I ran into several snafus with this, but we can get around that! Here’s how:
- Get an empty 16GB flash drive.
- Backup all your data to OneDrive. Just do it now. It’s built-in! And now your stuff is backed up and can just self-load into any future Windows installs.
- Use Windows built-in “Reset this PC” feature to return your Stream to factory defaults. This will wipe everything and free up a ton of space.
- Download and run MediaCreationTool64.exe, and let it download and check away. (FYI, the 32-bit MediaCreationTool.exe will NOT work, and will just pop up an empty or useless error message…)
When the tool still(!) complains about not having enough space…
- Plug in an empty 16GB USB flash drive and point it at that for temporary storage. This should let it run. Be patient, it’s downloading an entire DVD and replacing your OS. Maybe let it run overnight, but it should work.
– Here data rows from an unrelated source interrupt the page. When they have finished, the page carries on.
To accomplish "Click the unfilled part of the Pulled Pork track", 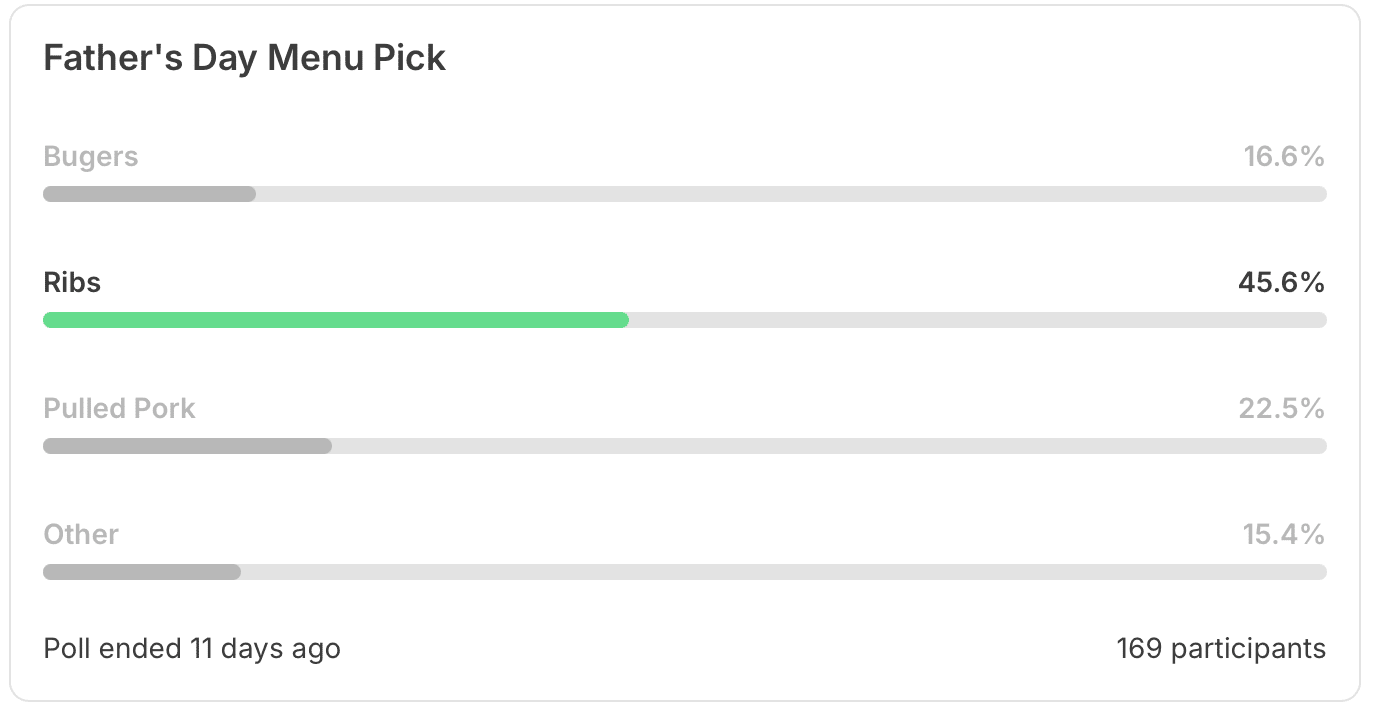I will pos(829,446).
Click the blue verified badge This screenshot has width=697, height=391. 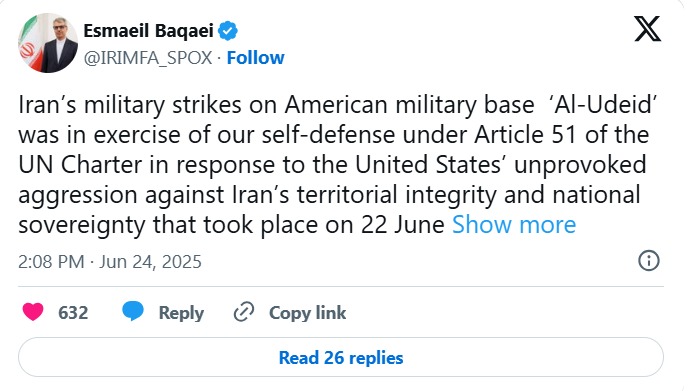point(228,31)
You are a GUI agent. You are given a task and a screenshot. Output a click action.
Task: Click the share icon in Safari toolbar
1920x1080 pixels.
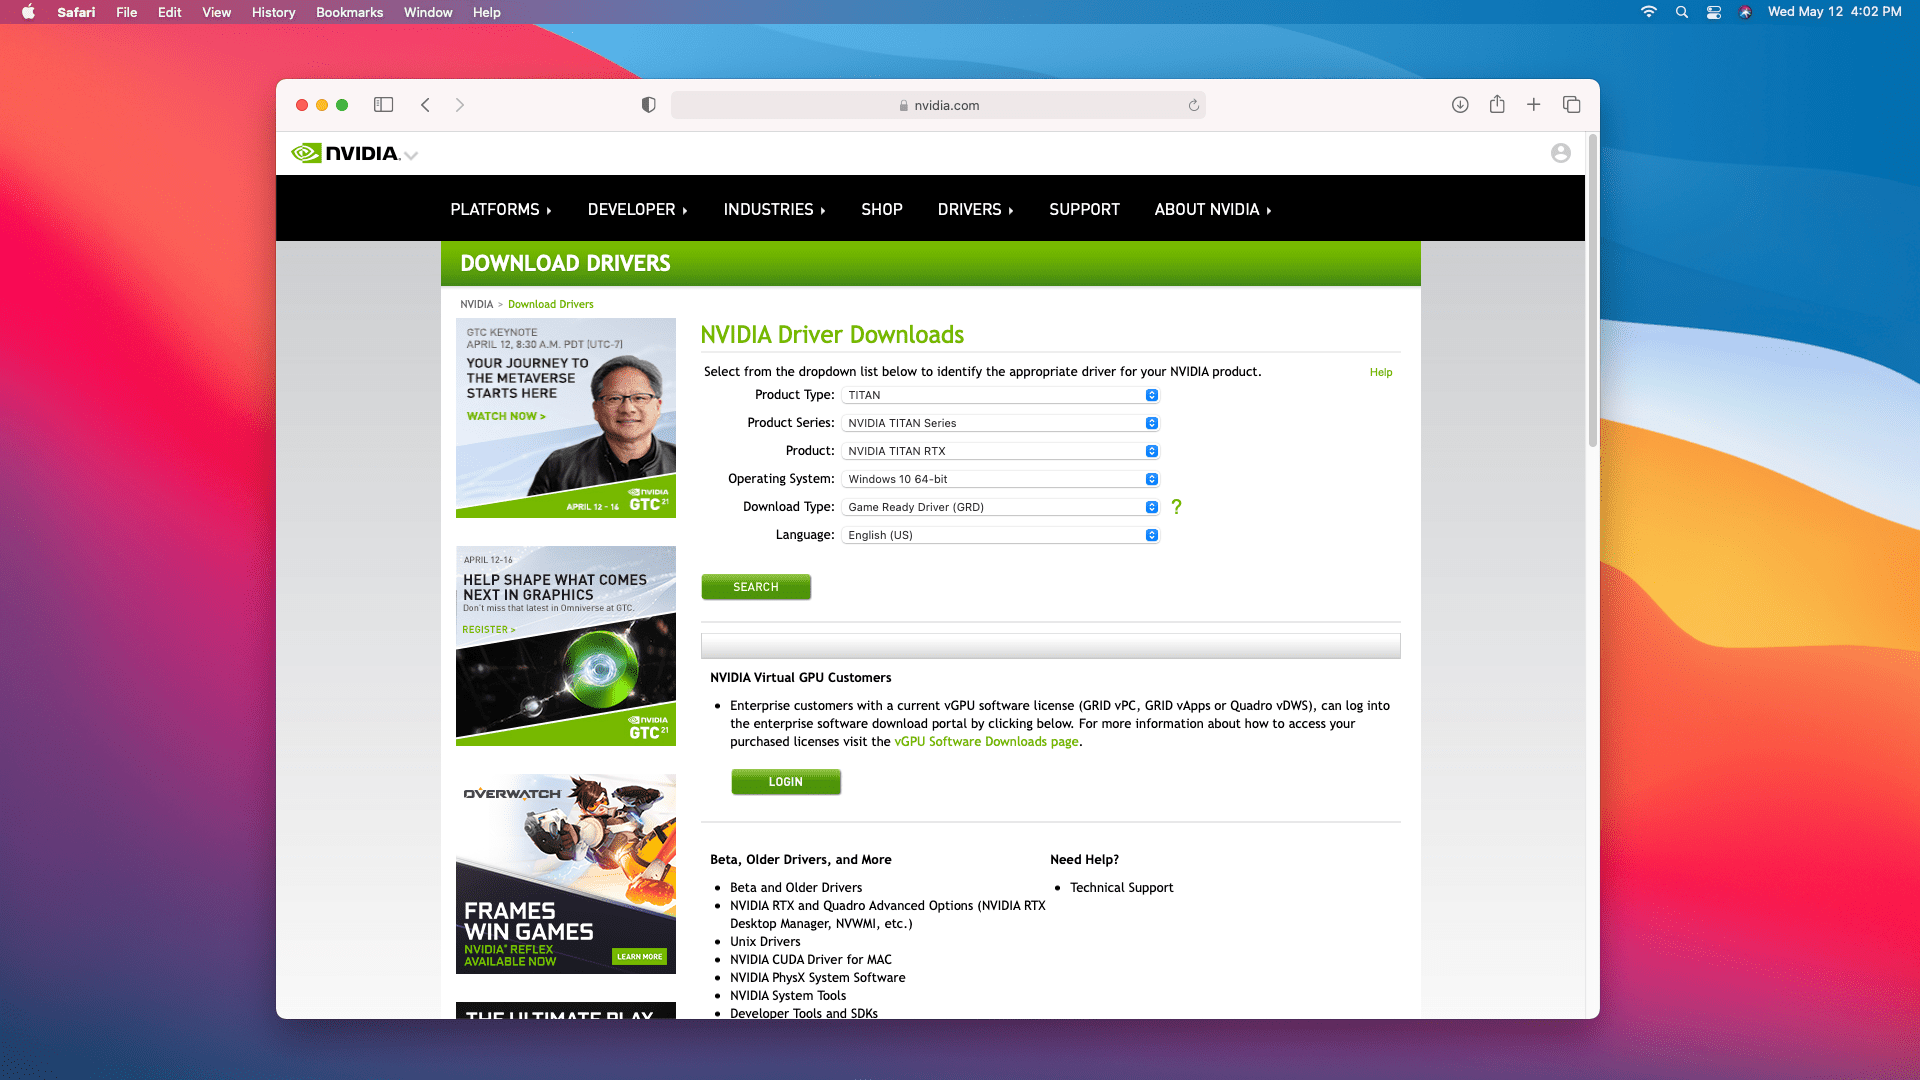coord(1497,104)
- You now have Windows 10!
Login with your Microsoft account and turn on OneDrive. Your stuff will appear.
- …And HP’s partition disappeared! This is a nice surprise, as I otherwise would have given about 20 more steps to capture product key, capture drivers, repartition the drive, and scratch-install Windows.
I suspect it means “undoing” the upgrade probably won’t really put it back the way it was, but that way stunk, and this saves you tons of trouble.
Unfortunately, it’s still high RAM usage (I’m currently at 72% with a single Chrome tab open and nothing else running), but it’s significantly more free drive space and Windows 10. Heck of an ordeal, but a worthwhile improvement.